Executive Summary: all timberland investment vehicles exceed US Treasury benchmarks over long time frames; timber REIT dividend distributions enhance yields to help offset short term share price volatility.
U.S. Treasuries remain a common benchmark for private timberland investments. Why? Relative safety and low risk over long time frames. However, U.S. Treasuries, thanks to a robust secondary market, are more liquid than private timberlands, making them convenient benchmarks for publicly-traded timber REITs. Over time, how have timberland investment vehicles performed against U.S. Treasury 10-year notes? First, let’s take a (BRIEF) moment to revisit the world of bonds and government debt.
US Treasury Refresher
Treasury yields refer to the total amount of money you earn on U.S. Treasury bills (less than 1 year terms), notes (2 to 10 year terms) or bonds (longer than 10 year terms) sold by the U.S. Treasury Department to pay for the U.S. debt. Remember: Treasury yields fall when demand increases for Treasuries, which investors view as safe investments. As with timberlands, when prices go up, expected returns on capital invested go down. Treasury yields change daily because few investors hold them to term. Rather, investors resell them on the open market.

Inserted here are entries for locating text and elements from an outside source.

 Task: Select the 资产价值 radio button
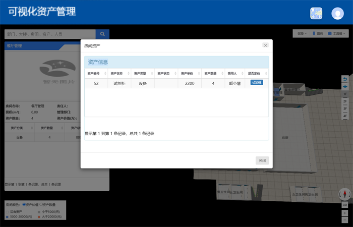(x=24, y=205)
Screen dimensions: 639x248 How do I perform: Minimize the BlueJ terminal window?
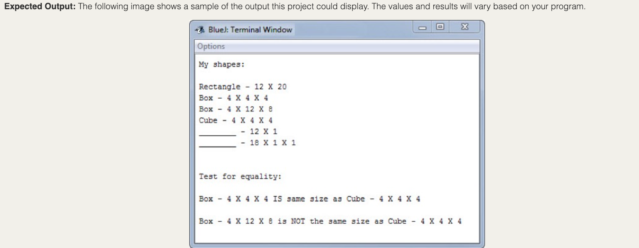coord(422,27)
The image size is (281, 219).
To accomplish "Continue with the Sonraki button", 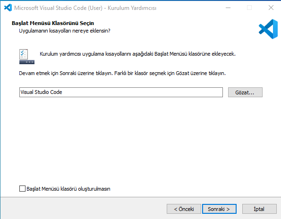I will point(219,209).
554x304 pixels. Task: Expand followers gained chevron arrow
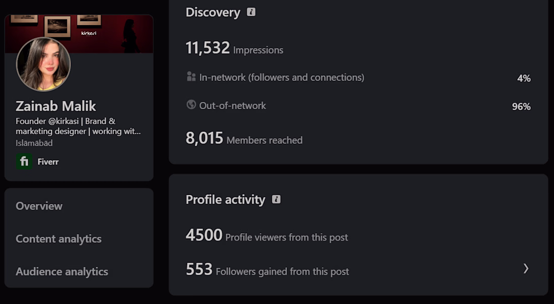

One reason we care about Treasury yields is because when they increase, so do interest rates on fixed-rate mortgages. This increases the cost of buying homes and decreases the demand, and prices, of those homes, which can slow the economy. This coincides with a second reason why timberland investors take such a strong interest in Treasuries: they affect the costs of building and buying homes, which influence the supply and demand of forest products such as lumber, OSB and plywood.
Usually, Treasuries with longer time frames have higher yields. Why? Because investors require higher rates of return for locking up their capital for longer periods. The figure shows the “yield curve” as of December 22, 2011.
Yields remain abnormally low due to economic uncertainty. Investors accept these low returns in exchange for safety. When shorter-term yields exceed longer-term yields to produce an “inverted yield curve,” it reflects near-term concerns of potential recessions. Inverted Treasury yields occurred in April 2000, prior to the 2001 recession, and in January 2006, prior to the most recent recession.
US Treasuries versus Timberlands and Timber REITs
On an annualized basis and year-to-date, how have timberland investment yields benchmarked to 10-year US Treasuries? For the ten year period from 2001 through 2010, both private (less liquid timberlands) and public (more volatile timber REIT stocks) investment vehicles outperformed US Treasuries (see table).
Year-to-date, shorter term market volatility has punished equities and private timberland markets reflect the cresting of timberland prices over the past three years. Still, for those holding public timber REITs, the positive cash flow associated with quarterly dividend distributions offset share price declines, as reflected in the FTR Total Returns Index.